## Exercise brief
Everything from the line with "You are a computer-use" to the last line of the listing must be retyped exactly, both ends included, with the pictures dropped.

● ● ● ●

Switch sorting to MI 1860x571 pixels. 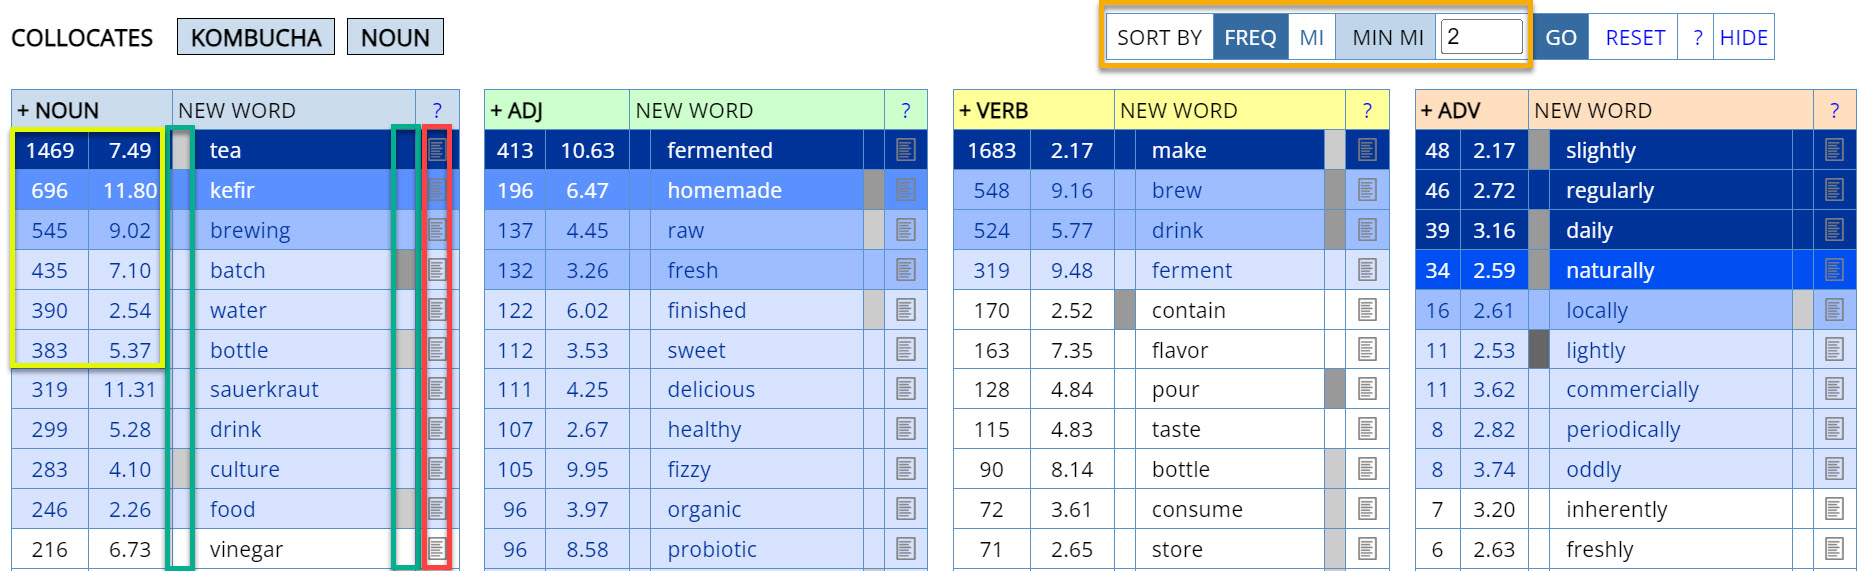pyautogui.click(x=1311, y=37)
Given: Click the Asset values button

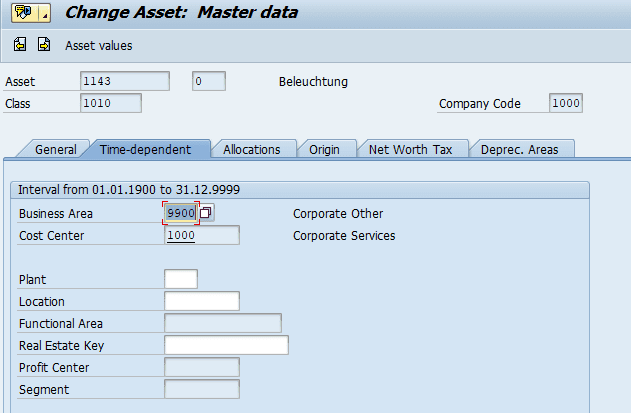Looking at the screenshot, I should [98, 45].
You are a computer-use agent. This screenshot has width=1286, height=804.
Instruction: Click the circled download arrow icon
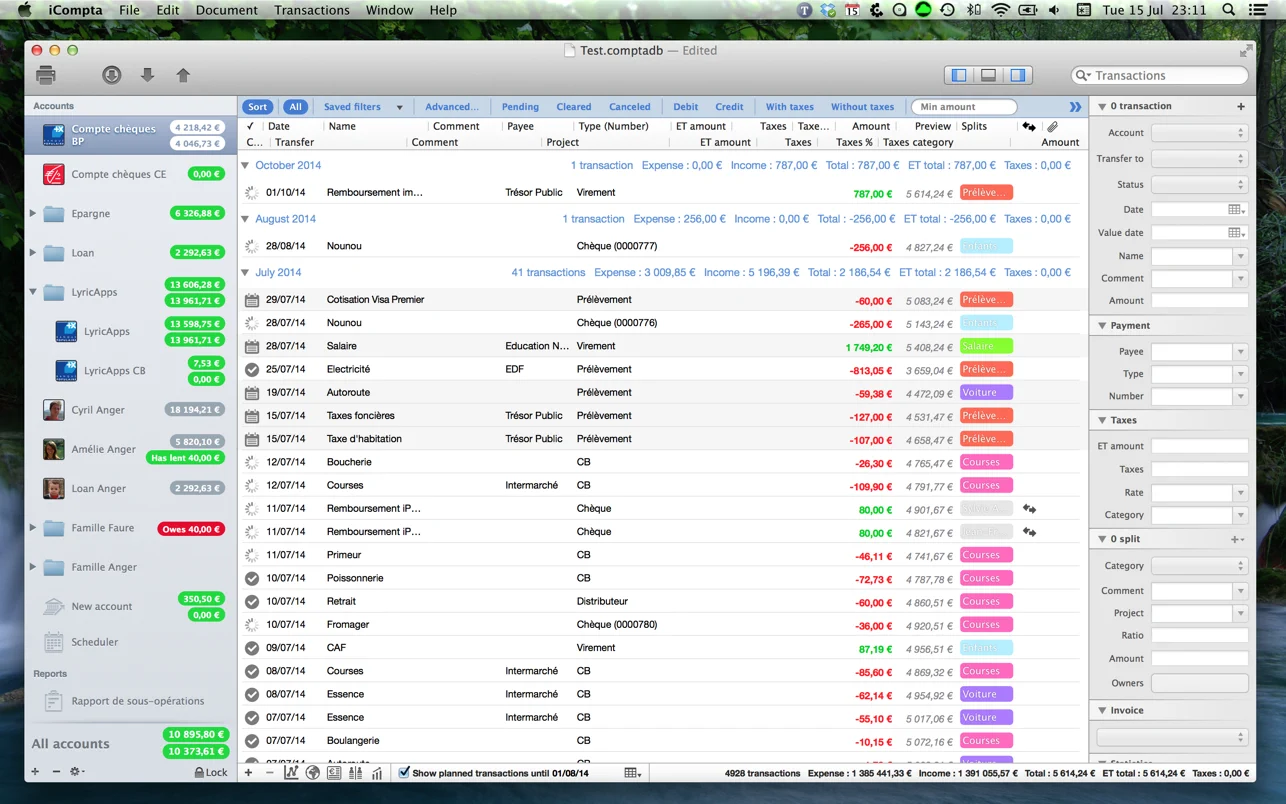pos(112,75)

● ● ● ●

## Answer below
You are a computer-use agent. This screenshot has width=1286, height=804.
Instruction: Click the circled download arrow icon
pos(112,75)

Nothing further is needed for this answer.